Com os diálogos durante a reunião do CNS, ficou ainda mais evidente que, mesmo após cinco anos do início da pandemia, ainda há um longo caminho a percorrer para que as vítimas e seus familiares tenham justiça. Embora o debate sobre a tragédia sanitária esteja presente em diferentes espaços institucionais, as medidas concretas para responsabilização dos culpados e reparação dos danos avançam de forma lenta. Diante disso, a reunião resultou em uma série de encaminhamentos para transformar este importante debate em medidas efetivas. As principais deliberações incluem:
✅ Criação de um grupo de trabalho para monitorar processos judiciais relacionados à pandemia e pressionar pela responsabilização de gestores e empresas que agravaram a crise sanitária.
✅ Mobilização para garantir assistência social e psicológica para os órfãos da Covid-19 e suas famílias, garantindo direitos e suporte adequado.

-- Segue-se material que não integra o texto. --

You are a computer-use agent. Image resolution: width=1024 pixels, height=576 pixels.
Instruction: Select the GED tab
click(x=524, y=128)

✅ Apoio à implementação do Memorial da Covid-19, garantindo que a história das vítimas seja preservada e que esse espaço tenha participação ativa da sociedade civil.

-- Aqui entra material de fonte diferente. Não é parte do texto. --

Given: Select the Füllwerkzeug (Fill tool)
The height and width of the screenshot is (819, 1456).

✅ Intensificação das ações de combate à desinformação, reforçando a importância da ciência e da transparência na comunicação pública, especialmente no enfrentamento de novas crises sanitárias.
✅ Reforço na cobrança por políticas de fortalecimento do SUS, garantindo investimentos para melhorar a estrutura da saúde pública e evitar o colapso em futuras pandemias.
A Associação Vida e Justiça reforça a urgência de transformar o discurso em medidas efetivas, e contará ainda mais com o apoio e o compromisso do Conselho Nacional de Saúde (CNS) e da nova gestão do Ministério da Saúde para que, enfim, a memória das vítimas seja honrada com justiça e reparação.